Apothekensterben in Deutschland: Immer mehr Gemeinden ohne Arzneimittelversorgung
Tim PetersApothekensterben in Deutschland: Immer mehr Gemeinden ohne Arzneimittelversorgung
Apotheken in ganz Deutschland schließen in rasantem Tempo – viele Gemeinden bleiben ohne ausreichende Arzneimittelversorgung
Bis Anfang 2026 hatte Deutschland 2,8 Prozent seiner Apotheken verloren, sodass nur noch 16.601 übrig blieben. Der Rückgang trifft vor allem lokale Regionen hart und zwingt Patienten, weitere Wege für lebenswichtige Dienstleistungen in Kauf zu nehmen.
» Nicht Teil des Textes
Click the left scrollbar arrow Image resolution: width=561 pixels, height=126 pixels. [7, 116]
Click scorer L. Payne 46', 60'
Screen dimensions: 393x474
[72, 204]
Die Apothekerkammer Nordrhein verzeichnete 2025 einen Nettoverlust von 43 Apotheken – ein Rückgang um 2,2 Prozent im Vergleich zum Vorjahr. Einige Gebiete waren besonders betroffen: Im Stadtgebiet Aachen schlossen fünf Apotheken, ohne dass neue eröffnet wurden. Düsseldorf und Duisburg verzeichneten jeweils sechs Schließungen, während in beiden Städten nur eine einzige Neueröffnung stattfand. Im Kreis Viersen verschwanden vier Apotheken, einzig der Kreis Heinsberg verzeichnete einen Zubau mit einer neuen Filiale.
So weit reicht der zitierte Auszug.